For the material that follows, state the number of lines where "computer" occurs, and add nothing.

[TASK INPUT Boundary: Start]

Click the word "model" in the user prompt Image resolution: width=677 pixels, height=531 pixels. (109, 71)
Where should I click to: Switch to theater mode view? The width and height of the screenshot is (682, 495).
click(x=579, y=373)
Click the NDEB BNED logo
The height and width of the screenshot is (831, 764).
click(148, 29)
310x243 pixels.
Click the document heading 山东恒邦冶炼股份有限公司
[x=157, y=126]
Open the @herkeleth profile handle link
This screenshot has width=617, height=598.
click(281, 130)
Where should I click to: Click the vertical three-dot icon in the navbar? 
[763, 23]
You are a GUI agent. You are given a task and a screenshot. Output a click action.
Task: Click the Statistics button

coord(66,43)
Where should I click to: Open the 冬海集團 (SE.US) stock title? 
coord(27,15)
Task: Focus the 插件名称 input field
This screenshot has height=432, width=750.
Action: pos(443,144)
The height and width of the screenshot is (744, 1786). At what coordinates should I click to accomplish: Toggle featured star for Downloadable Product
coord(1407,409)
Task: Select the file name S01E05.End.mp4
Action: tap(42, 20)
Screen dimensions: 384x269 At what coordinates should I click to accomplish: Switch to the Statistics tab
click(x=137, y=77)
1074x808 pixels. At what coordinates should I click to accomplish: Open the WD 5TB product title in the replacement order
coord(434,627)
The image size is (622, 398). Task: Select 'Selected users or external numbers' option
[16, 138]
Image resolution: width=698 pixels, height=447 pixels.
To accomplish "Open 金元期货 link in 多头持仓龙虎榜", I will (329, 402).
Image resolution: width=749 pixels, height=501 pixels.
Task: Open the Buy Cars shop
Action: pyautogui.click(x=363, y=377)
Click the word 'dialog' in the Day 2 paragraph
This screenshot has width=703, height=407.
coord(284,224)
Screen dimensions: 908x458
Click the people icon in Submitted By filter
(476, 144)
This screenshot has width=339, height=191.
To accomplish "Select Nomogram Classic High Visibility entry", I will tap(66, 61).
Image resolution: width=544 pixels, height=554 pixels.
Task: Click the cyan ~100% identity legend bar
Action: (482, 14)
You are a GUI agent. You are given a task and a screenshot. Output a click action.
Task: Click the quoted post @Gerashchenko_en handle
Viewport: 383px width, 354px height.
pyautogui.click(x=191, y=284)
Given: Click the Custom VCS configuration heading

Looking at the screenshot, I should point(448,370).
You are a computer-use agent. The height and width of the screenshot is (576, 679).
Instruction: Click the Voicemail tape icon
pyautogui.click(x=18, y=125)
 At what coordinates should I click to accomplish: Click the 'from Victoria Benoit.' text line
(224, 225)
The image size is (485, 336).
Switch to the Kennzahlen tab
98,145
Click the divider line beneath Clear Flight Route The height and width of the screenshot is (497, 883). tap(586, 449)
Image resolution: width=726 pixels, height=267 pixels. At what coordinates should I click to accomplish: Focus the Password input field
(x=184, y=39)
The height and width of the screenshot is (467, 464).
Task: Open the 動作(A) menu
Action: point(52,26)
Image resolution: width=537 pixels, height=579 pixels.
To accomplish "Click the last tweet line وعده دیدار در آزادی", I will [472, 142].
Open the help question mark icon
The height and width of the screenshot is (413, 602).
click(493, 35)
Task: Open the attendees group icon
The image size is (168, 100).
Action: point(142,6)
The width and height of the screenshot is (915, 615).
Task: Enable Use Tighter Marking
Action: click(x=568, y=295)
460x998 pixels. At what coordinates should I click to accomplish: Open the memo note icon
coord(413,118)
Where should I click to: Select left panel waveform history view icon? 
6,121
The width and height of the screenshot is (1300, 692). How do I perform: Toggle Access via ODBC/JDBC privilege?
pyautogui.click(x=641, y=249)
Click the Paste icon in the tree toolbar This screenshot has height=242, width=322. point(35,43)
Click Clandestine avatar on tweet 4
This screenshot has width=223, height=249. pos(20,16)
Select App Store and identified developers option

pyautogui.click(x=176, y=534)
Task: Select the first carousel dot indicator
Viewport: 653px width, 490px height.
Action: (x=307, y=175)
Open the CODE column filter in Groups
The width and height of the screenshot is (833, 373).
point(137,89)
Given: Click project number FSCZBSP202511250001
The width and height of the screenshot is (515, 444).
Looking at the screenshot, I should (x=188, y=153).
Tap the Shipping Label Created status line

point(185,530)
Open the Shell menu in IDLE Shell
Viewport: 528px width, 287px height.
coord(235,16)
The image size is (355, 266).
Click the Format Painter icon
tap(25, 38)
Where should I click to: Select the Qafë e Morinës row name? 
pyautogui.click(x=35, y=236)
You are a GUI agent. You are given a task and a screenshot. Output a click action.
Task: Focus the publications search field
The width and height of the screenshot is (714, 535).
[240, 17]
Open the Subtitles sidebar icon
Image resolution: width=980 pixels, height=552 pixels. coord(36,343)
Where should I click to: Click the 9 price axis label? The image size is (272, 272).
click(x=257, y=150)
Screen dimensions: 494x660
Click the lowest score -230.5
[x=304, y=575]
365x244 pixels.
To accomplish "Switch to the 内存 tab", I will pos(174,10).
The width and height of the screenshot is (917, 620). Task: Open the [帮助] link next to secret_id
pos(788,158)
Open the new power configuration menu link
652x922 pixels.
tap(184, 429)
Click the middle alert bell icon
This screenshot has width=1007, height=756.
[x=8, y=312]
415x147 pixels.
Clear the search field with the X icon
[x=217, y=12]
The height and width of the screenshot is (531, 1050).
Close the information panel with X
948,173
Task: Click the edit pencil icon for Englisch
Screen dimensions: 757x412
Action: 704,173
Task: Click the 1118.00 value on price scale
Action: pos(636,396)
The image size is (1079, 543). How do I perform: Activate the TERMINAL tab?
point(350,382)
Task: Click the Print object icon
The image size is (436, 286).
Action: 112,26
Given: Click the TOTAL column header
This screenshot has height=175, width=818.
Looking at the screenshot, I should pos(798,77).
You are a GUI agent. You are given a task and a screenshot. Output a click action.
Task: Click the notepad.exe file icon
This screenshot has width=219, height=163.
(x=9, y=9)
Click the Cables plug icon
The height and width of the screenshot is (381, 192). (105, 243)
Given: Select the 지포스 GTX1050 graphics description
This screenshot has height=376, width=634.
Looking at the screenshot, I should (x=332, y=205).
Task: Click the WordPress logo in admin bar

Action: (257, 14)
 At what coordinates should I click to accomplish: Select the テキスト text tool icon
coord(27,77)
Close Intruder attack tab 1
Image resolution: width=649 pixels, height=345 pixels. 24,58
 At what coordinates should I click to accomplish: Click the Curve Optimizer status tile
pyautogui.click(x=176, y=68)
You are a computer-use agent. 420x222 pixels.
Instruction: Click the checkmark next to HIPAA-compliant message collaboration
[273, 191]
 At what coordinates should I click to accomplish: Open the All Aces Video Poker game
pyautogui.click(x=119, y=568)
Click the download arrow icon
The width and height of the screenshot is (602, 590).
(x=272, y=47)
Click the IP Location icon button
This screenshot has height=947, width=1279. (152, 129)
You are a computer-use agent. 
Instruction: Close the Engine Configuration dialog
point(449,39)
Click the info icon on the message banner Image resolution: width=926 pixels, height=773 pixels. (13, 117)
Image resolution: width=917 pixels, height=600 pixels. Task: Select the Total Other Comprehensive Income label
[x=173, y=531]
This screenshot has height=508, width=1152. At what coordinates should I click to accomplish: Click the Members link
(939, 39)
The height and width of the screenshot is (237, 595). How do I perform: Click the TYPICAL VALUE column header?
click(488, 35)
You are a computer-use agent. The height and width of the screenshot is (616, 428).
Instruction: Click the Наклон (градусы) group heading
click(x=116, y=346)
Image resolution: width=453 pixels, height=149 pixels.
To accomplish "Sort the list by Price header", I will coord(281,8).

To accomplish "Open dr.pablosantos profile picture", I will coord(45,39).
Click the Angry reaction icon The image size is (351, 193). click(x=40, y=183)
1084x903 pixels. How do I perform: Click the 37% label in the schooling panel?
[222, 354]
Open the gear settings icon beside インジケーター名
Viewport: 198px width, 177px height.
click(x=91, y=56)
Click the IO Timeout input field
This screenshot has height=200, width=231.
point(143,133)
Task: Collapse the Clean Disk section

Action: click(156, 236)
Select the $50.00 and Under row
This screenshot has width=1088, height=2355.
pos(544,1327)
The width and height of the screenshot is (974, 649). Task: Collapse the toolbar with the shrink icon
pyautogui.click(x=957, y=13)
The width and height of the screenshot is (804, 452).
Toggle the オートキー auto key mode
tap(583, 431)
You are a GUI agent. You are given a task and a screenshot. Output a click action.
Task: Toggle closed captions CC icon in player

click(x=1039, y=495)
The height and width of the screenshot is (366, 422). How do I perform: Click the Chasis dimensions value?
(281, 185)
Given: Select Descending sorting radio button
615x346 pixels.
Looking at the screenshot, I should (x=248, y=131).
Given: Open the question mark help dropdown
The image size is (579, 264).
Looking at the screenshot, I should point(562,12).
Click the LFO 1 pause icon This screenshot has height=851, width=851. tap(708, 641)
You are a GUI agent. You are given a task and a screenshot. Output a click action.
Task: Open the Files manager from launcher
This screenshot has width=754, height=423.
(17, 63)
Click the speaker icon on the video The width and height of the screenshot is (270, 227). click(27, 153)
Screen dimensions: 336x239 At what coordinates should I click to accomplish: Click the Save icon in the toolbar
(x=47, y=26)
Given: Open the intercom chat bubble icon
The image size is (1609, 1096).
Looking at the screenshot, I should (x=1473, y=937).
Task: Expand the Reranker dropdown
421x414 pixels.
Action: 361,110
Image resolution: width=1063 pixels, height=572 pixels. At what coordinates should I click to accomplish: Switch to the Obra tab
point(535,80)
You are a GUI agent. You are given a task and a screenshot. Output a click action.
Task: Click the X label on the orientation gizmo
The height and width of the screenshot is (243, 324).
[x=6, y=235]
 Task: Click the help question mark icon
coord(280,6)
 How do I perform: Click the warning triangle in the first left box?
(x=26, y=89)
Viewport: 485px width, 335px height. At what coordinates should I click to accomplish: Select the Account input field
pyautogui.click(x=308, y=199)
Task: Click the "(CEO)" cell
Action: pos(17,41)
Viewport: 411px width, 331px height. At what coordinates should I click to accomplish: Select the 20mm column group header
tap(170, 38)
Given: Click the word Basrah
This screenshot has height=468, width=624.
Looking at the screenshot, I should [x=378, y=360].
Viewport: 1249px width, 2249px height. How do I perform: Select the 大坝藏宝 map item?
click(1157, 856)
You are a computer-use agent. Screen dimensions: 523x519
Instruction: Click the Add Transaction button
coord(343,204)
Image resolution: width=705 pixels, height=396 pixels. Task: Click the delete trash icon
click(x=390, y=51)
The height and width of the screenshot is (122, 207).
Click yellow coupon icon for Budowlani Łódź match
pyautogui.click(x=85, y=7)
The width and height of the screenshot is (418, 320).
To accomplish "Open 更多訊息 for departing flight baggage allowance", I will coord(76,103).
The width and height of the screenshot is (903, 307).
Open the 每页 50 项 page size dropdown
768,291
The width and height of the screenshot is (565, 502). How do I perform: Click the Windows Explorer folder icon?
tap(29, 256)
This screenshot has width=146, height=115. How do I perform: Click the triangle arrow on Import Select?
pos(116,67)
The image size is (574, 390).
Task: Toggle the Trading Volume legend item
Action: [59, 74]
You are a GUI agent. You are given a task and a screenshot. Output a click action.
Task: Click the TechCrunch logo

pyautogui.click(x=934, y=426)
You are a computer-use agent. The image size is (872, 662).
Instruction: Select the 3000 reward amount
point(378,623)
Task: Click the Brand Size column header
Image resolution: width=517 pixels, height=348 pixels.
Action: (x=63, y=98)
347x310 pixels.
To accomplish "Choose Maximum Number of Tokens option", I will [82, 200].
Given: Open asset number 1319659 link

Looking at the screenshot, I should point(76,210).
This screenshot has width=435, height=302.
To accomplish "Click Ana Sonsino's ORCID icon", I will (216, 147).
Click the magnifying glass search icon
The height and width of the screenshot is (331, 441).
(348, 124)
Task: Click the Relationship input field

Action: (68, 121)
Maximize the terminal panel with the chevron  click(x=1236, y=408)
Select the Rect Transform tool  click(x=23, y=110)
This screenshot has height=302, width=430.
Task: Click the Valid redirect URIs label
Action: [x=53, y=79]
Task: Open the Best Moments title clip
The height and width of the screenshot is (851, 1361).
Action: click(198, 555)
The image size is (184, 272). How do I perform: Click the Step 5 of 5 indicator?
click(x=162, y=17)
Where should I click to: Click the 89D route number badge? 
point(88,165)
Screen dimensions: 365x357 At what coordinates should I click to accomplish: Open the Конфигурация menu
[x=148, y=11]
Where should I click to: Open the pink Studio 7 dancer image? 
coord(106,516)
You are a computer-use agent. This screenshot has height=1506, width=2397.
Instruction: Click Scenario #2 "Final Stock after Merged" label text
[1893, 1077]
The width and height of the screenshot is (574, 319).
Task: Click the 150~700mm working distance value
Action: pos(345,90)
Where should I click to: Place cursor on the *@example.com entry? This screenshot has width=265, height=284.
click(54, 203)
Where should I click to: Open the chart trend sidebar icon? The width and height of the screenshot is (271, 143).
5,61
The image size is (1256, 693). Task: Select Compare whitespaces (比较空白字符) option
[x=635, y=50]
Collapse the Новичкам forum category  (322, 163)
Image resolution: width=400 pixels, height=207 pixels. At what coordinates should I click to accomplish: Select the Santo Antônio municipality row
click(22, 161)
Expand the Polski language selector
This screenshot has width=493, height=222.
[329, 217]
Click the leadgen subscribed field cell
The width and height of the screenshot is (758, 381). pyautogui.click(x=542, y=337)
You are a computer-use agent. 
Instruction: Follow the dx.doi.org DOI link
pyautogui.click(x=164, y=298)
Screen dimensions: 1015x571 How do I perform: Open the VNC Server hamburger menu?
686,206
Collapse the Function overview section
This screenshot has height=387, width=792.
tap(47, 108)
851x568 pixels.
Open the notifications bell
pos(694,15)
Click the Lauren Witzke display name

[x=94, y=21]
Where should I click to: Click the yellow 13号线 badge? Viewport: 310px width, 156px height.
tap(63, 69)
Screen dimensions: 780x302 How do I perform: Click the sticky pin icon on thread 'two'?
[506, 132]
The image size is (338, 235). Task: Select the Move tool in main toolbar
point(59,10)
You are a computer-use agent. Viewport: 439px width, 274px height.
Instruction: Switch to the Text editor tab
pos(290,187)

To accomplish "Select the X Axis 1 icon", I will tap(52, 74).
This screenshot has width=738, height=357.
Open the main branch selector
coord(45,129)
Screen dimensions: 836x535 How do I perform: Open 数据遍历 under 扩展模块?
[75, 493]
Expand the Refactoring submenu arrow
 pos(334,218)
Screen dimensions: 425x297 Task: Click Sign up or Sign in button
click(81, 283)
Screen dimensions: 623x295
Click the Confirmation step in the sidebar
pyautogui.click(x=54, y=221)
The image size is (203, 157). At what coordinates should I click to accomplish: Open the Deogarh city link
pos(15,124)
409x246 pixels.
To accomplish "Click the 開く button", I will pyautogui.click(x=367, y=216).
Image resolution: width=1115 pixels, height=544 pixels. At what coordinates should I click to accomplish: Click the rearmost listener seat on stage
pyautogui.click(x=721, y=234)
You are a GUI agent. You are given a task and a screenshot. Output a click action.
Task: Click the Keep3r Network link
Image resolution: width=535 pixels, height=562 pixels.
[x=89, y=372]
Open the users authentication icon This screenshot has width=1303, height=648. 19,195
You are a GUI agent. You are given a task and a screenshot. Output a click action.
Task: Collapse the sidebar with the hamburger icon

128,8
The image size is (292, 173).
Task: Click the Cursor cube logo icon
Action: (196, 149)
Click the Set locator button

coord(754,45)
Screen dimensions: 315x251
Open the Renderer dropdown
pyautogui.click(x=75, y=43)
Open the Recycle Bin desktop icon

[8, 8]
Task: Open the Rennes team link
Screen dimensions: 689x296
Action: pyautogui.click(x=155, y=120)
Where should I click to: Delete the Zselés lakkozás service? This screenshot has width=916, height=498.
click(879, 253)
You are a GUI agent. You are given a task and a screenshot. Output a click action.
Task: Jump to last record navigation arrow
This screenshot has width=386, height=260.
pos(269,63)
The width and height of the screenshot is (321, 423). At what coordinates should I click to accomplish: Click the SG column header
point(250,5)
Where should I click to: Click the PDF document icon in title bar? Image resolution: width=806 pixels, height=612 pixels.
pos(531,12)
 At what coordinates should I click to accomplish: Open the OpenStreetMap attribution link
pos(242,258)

[TASK INPUT Boundary: End]

* RESPONSE TO THE EXERCISE *
9